Increasing small-donor and constituent involvement
Public financing programs have inspired greater participation from more — and more diverse — small donors and constituents. A program in Berkeley, California, went into effect in 2018, and data from that year’s election shows that the reform is changing the way campaigns fundraise. With public financing, the average contribution dropped from $198 in the 2014 local elections to $78 in 2018. The program also sparked higher donor participation rates across the city. Compared to previous elections, more donors in every zip code of the city gave in 2018. This growth in participation was “not just in wealthy neighborhoods with majority white populations,” a recent analysis found. And data on Montgomery County’s public financing program showed publicly financed candidates relying more on smaller contributions than their privately financed counterparts.
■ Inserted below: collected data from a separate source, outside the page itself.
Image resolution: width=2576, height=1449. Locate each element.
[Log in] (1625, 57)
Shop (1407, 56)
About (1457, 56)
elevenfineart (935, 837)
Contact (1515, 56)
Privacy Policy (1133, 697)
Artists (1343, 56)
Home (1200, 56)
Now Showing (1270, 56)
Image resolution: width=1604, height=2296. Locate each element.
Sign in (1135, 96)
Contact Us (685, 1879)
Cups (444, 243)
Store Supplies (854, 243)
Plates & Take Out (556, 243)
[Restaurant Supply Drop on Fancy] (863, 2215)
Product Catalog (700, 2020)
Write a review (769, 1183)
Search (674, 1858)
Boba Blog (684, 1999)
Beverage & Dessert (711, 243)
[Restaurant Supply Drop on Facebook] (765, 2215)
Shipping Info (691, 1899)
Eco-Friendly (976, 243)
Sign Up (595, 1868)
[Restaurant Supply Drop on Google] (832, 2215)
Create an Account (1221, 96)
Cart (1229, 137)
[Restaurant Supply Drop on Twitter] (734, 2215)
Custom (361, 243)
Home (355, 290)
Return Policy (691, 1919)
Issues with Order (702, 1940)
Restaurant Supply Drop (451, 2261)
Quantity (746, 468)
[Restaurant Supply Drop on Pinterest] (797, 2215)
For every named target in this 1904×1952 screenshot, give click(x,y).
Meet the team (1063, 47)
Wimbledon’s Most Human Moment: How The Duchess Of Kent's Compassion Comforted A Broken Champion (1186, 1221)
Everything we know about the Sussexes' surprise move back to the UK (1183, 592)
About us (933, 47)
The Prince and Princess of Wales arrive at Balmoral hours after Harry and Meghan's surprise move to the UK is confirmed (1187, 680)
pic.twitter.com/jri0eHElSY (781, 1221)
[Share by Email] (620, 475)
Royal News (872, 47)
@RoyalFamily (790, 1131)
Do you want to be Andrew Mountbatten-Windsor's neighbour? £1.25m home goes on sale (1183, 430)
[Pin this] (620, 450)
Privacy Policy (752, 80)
Similarly, after vouchers were introduced for Seattle’s 2017 elections, the share of campaign funds coming from small contributions of $250 or less grew from 48 percent in 2013 to 87 percent in 2017. People of color, women, young people, and lower-income residents were also better represented in the pool of voucher donors to the city council and city attorney candidates than in the pool of cash donors to mayoral candidates, who could not participate in the program in that election.
Breaking barriers to entry
For candidates who don’t have deep-pocketed connections, public financing can help break down seemingly insurmountable barriers to running for office. This year in Washington, DC, public funds will, for the first time, match small contributions made to candidates running for local office five-to-one. These matching funds have made a critical difference to first-time candidates. As a publicly financed DC council candidate running against an opponent backed by many large contributors put it, the program “is allowing for more candidates who are representative of the city and from all different backgrounds to have a fighting chance.”
More programs are slated to launch in the next few years in places like Suffolk County, New York (2021); Denver, Colorado (2021); Howard County, Maryland (2022); and Prince George’s County, Maryland (2026). In December 2019, New York passed a statewide public financing program, marking the first time since Citizens United a state has done so (the previous one was Connecticut in 2005). The new law will go into effect starting with the 2024 state legislative elections and presents a much-needed change in a state where big donors have long called the tune.
To be sure, public financing won’t enable candidates to spend on the level of the wealthiest corporate interests, and it won’t stop big spending in elections. But it can pave the way for candidates — and voters — to counter the influence of big money.